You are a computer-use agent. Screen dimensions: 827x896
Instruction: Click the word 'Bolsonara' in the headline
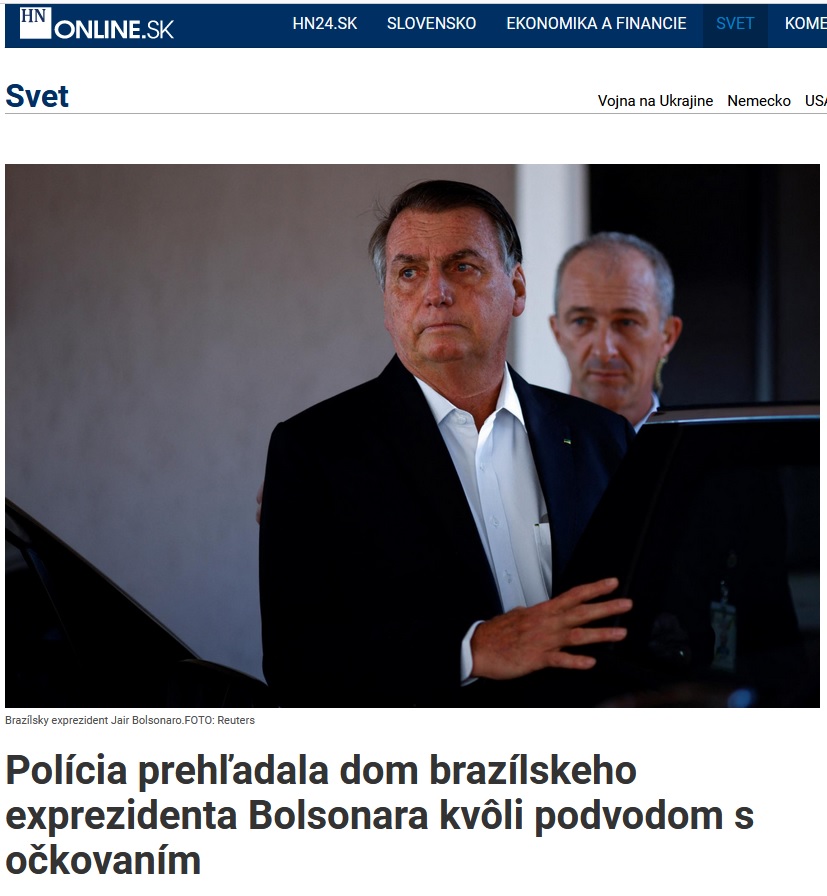tap(338, 815)
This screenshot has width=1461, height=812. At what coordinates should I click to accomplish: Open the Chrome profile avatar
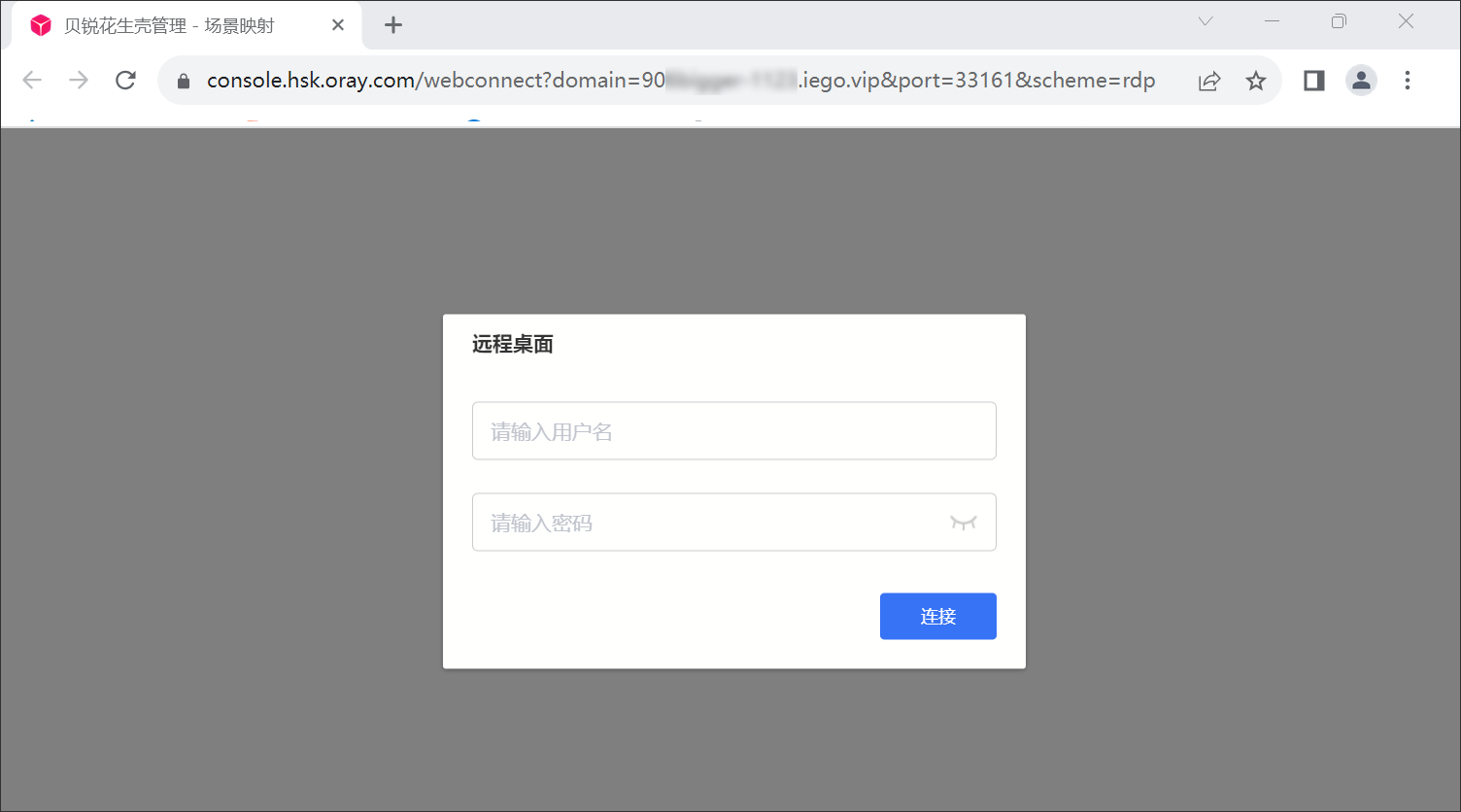[x=1361, y=81]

## What the task requires
Could you transcribe all of the data exactly and omit the pictures?

## Output for this exercise
You are a computer-use agent. Screen dimensions: 827x896
Instruction: Click the word 'Bolsonara' in the headline
tap(338, 815)
This screenshot has width=1461, height=812. At what coordinates should I click to accomplish: Open the Chrome profile avatar
[x=1361, y=81]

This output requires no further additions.